Nanoparticles for biomedical imaging: fundamentals of clinical translation

Abstract

Because of their large size compared to small molecules and their multifunctionality, nanoparticles (NPs) hold promise as biomedical imaging, diagnostic, and theragnostic agents. However, the key to their success hinges on a detailed understanding of their behavior after administration into the body. NP biodistribution, target binding, and clearance are complex functions of their physicochemical properties in serum, which include hydrodynamic diameter, solubility, stability, shape and flexibility, surface charge, composition, and formulation. Moreover, many materials used to construct NPs have real or potential toxicity or may interfere with other medical tests. In this review, we discuss the design considerations that mediate NP behavior in the body and the fundamental principles that govern clinical translation. By analyzing those nanomaterials that have already received regulatory approval, most of which are actually therapeutic agents, we attempt to predict which types of NPs hold potential as diagnostic agents for biomedical imaging. Finally, using quantum dots as an example, we provide a framework for deciding whether an NP-based agent is the best choice for a particular clinical application.

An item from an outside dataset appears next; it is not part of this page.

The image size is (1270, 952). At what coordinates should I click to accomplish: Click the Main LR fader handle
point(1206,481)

Figure 1. Relative Sizes of Nanoparticles

Hydrodynamic diameter (HD) ranges for nano-scale materials useful for biomedical imaging (top row) and naturally-occurring materials (bottom row).

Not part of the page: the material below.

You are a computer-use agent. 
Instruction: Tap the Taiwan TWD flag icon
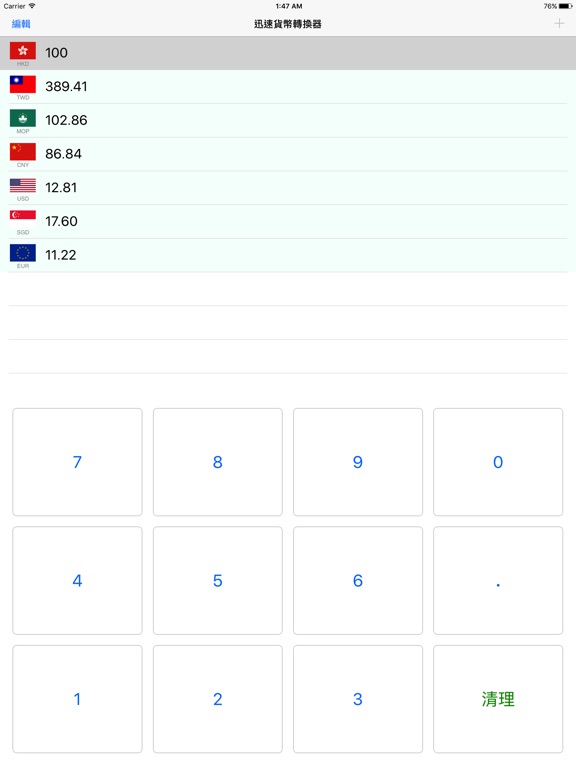(x=23, y=84)
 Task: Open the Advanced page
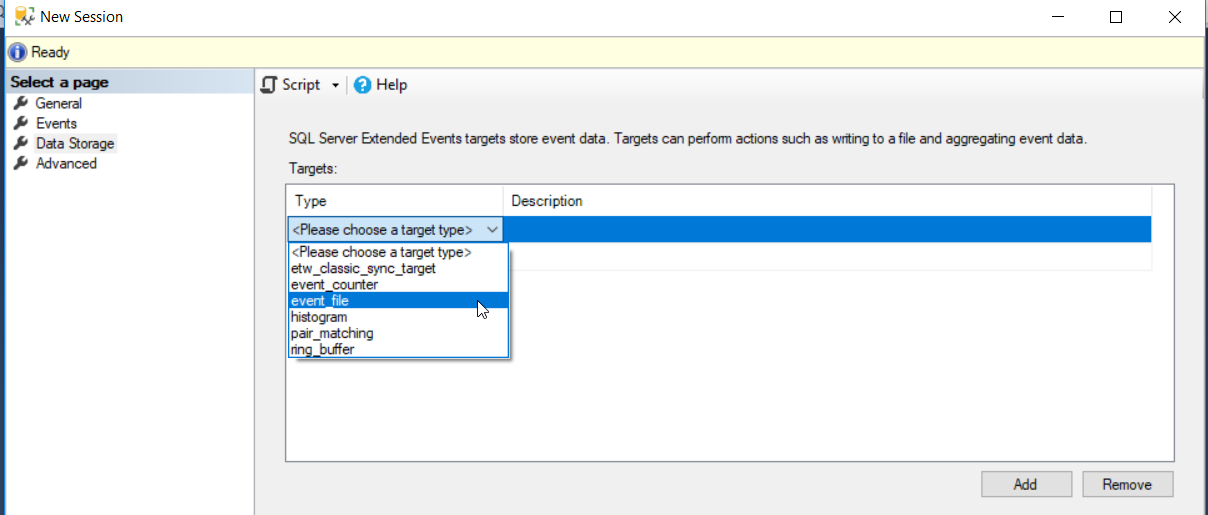(66, 163)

Figure 2. Physicochemical and Optical Properties of Quantum Dots (QDs) vs. Small Molecules

A. Relative size differences between a 5.5 nm QD (left) and a typical 1 kDa heptamethine indocyanine small molecule NIR fluorophore (right). Shown below each are the ranges in hydrodynamic diameters (HDs) of non-targeted derivatives described in the literature. To the right of each (in orange) are shown the contribution of various targeting ligands, described in the literature, to final HD. B. Summary comparison of key physicochemical and optical properties of inorganic/organic hybrid QDs vs. organic small molecule fluorophores. RES = reticuloendothelial system.

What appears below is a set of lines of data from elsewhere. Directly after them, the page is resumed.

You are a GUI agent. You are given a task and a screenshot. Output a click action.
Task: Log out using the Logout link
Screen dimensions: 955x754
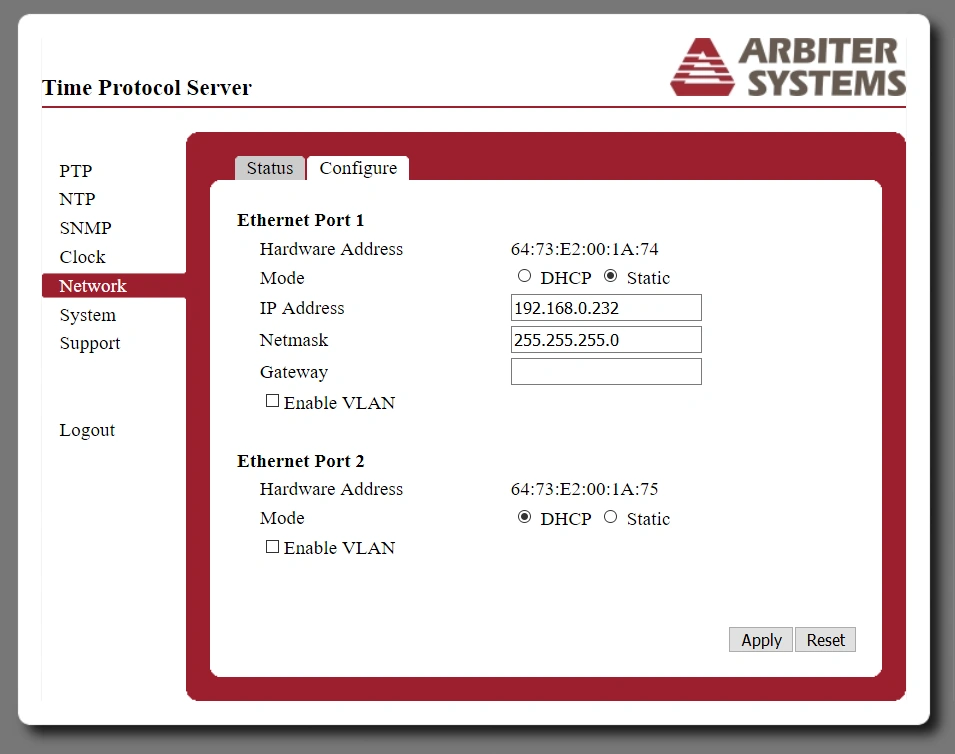87,430
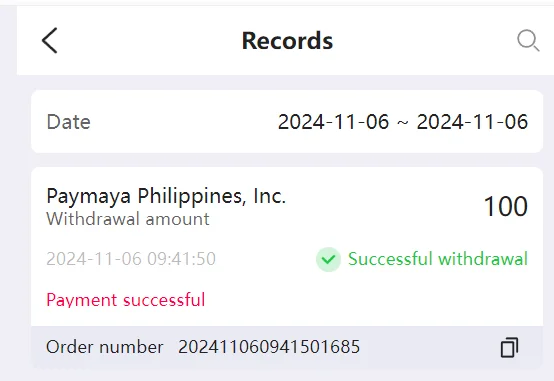Click the Order number label
This screenshot has width=554, height=381.
point(105,347)
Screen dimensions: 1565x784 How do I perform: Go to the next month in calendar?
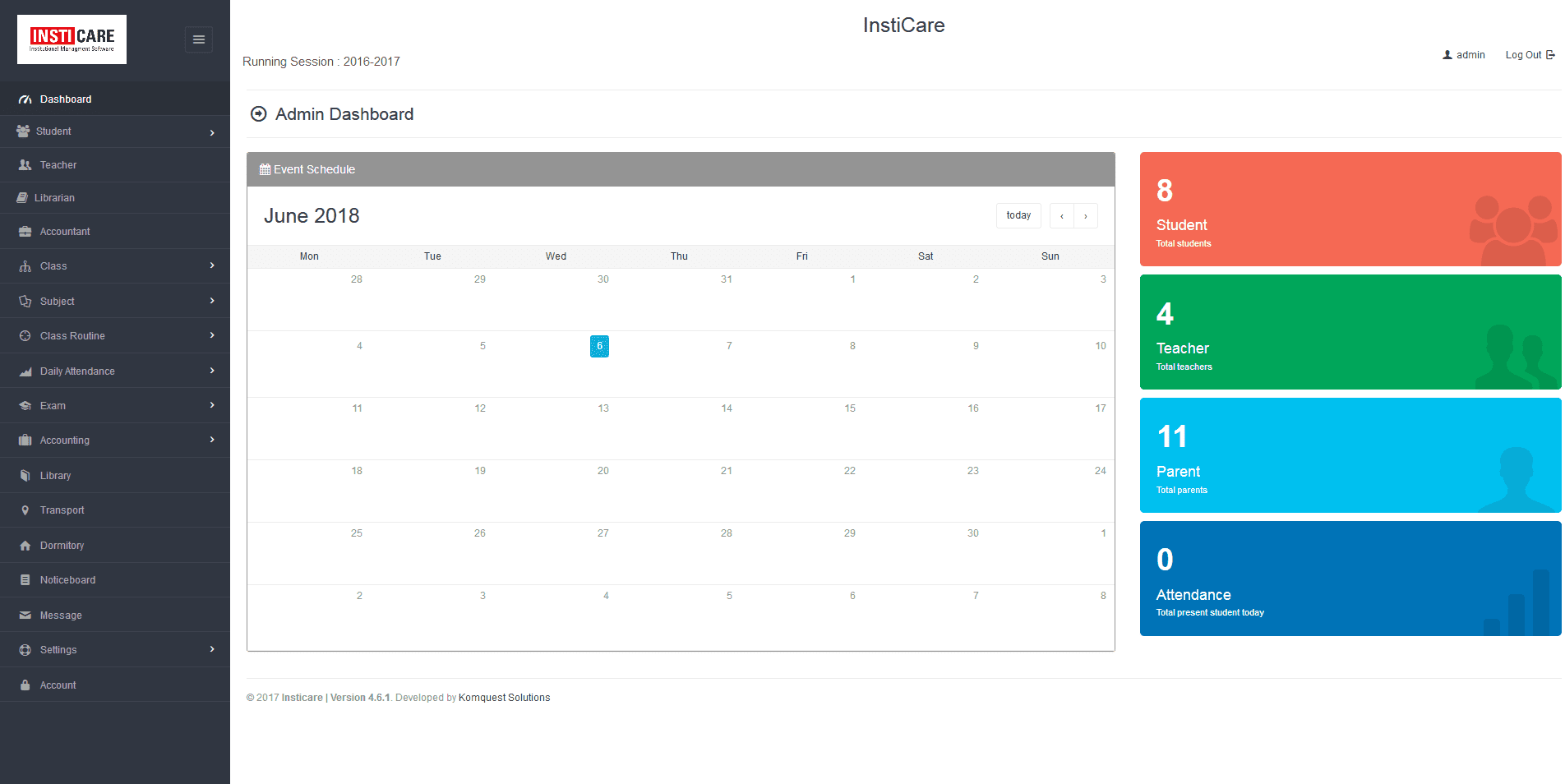click(x=1086, y=216)
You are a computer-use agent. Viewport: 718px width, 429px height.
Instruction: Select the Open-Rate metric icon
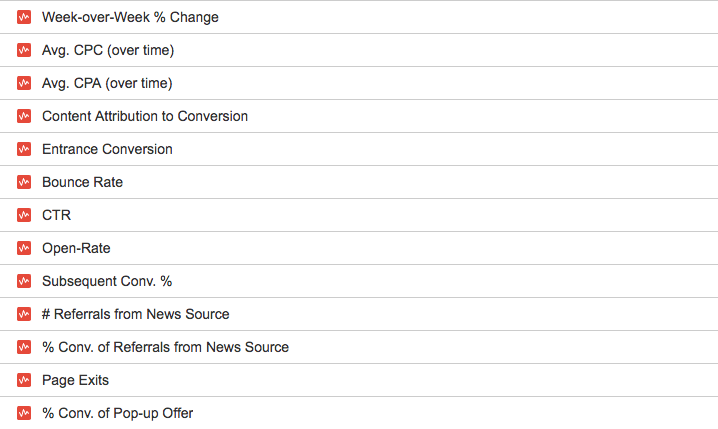(x=24, y=248)
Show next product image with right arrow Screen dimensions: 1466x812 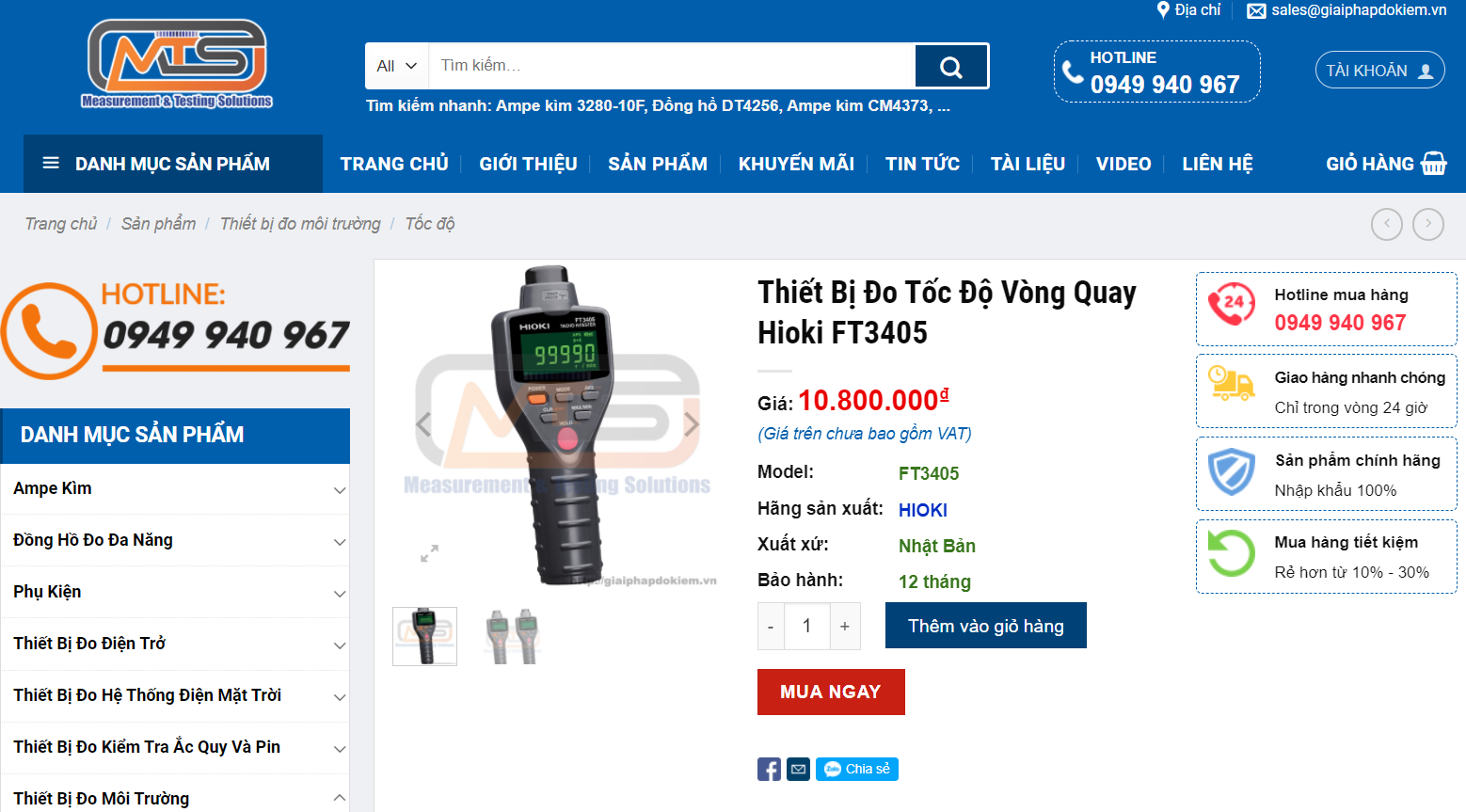692,424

Figure 3. Ultrasmall Zwitterionic Nanoparticles and Their Rapid Renal Clearance after Effective Tumor Targeting

A. Chemical composition of quantum dot QD-CW-cRGD (CW800-conjugated CdSe(CdZnS) QDs with cyclic RGDyK peptide targeting ligands). B. 10 pmol/g of QD-CW-cRGD was injected into tumor-bearing mice and observed at 4 h post-injection. Shown are merged images of color video and NIR fluorescence (pseudo-colored in lime green) acquired using the FLARE™ imaging system. An α_vβ₃-positive M21 tumor (T+) and an α_vβ₃-negative M21-L tumor (T−) are indicated, as are the kidneys and bladder after surgical exposure.